# Lifestyles & Discussion > Science & Technology >  Total Solar Eclipse 2017: When, Where and How to See It (Safely)

## Swordsmyth

http://www.space.com/33797-total-sol...017-guide.html

----------


## Zippyjuan

Simplest: Take a piece of paper.  Poke a hole in it with a pin.  Look at the shadow.  (Do not look directly at the sun).

----------


## dannno

> Simplest: Take a piece of paper.  Poke a hole in it with a pin.  Look at the shadow.  (Do not look directly at the sun).


Who wants to look at a shadow? I prefer to wear like 5 or 6 pairs of sunglasses.

----------


## Anti Federalist

Wal Marx Eclipse Glasses for $15

https://www.walmart.com/ip/Solar-Ecl...&wl13=&veh=sem

Welder's glass in handheld frame. $19

https://www.amazon.com/Welders-Glass.../dp/B007O10Z80

Or just don your welder's hood if you have one.

https://www.amazon.com/Hobart-770286...welding+helmet

----------


## Danke

> Wal Marx Eclipse Glasses for $15
> 
> https://www.walmart.com/ip/Solar-Ecl...&wl13=&veh=sem
> 
> Welder's glass in handheld frame. $19
> 
> https://www.amazon.com/Welders-Glass.../dp/B007O10Z80
> 
> Or just don your welder's hood if you have one.
> ...



Walmart eclipse glasses?  Why not just use one of the patrons?

----------


## FunkBuddha

http://www.wbir.com/news/local/6-mon...ipse/410152333

If you're planning on coming by, let me know... It's pretty much where I live.

----------


## Suzanimal

Great eclipse info. I'm so excited I may throw an eclipse party.




> Total Solar Eclipse 2017: When, Where and How to See It (Safely)
> 
> On Aug. 21, 2017, people across the United States will see the sun disappear behind the moon, turning daylight into twilight, causing the temperature drop rapidly and revealing massive streamers of light streaking through the sky around the silhouette of the moon.
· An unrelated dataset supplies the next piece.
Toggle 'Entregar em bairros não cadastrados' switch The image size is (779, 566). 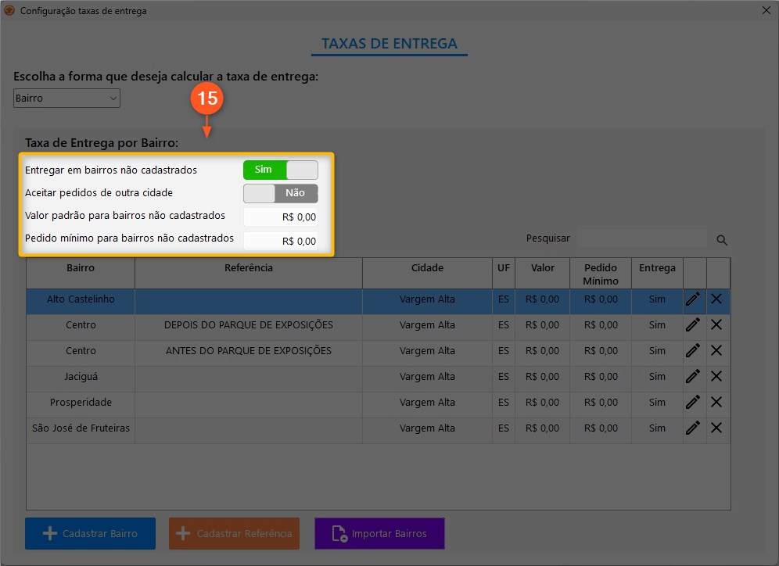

On that day, America will fall under the path of a total solar eclipse .  
> 
> The so-called Great American Total Solar Eclipse will darken skies all the way from Oregon to South Carolina, along a stretch of land about 70 miles (113 kilometers) wide. People who descend upon this "path of totality" for the big event are in for an unforgettable experience.
> 
> 
> Here is Space.com's complete guide to the 2017 total solar eclipse. It includes information about where and when to see it, how long it lasts, what you can expect to see, and how to plan ahead to ensure you get the most out of this incredible experience.
> 
> ...


https://www.space.com/33797-total-so...017-guide.html

----------


## timosman



----------


## angelatc

It's  hard to find a hotel room or rent a car anywhere in the path.  People coming from across the globe for the experience.

I'd be reluctant to gamble so much - it could be cloudy that day.

----------


## euphemia

Nashville is one of the prime viewing locations.  It should be happening here just before I go to work.  I have good viewing from my yard.

----------


## angelatc

> Wal Marx Eclipse Glasses for $15
> 
> https://www.walmart.com/ip/Solar-Ecl...&wl13=&veh=sem
> 
> Welder's glass in handheld frame. $19
> 
> https://www.amazon.com/Welders-Glass.../dp/B007O10Z80
> 
> Or just don your welder's hood if you have one.
> ...


Oh good idea! I have one  here in the store.  Price just went up!

----------


## Suzanimal

> Nashville is one of the prime viewing locations.  I will be working when it happens, but maybe I will get a peek.


Clayton, Ga is also a prime spot. I'm considering a little drive up there. It's close to two hours from my house but I wonder what traffic's going to be like. 

From the op link...




> Eclipse Begins	Totality Begins	Totality Ends	Eclipse Ends	 
> Madras, OR	09:06 a.m.	10:19 a.m.	10:21 a.m.	11:41 a.m.	PDT
> Idaho Falls, ID	10:15 a.m.	11:33 a.m.	11:34 a.m.	12:58 p.m.	MDT
> Casper, WY	10:22 a.m.	11:42 a.m.	11:45 a.m.	01:09 p.m.	MDT
> Lincoln, NE	11:37 a.m.	01:02 p.m.	01:04 p.m.	02:29 p.m.	CDT
> Jefferson City, MO	11:46 a.m.	01:13 p.m.	01:15 p.m.	02:41 p.m.	CDT
> Carbondale, IL	11:52 a.m.	01:20 p.m.	01:22 p.m.	02:47 p.m.	CDT
> Paducah, KY	11:54 a.m.	01:22 p.m.	01:24 p.m.	02:49 p.m.	CDT
> Nashville, TN	11:58 a.m.	01:27 p.m.	01:29 p.m.	02:54 p.m.	CDT
> ...





> It's  hard to find a hotel room or rent a car anywhere in the path.  People coming from across the globe for the experience.
> 
> I'd be reluctant to gamble so much - it could be cloudy that day.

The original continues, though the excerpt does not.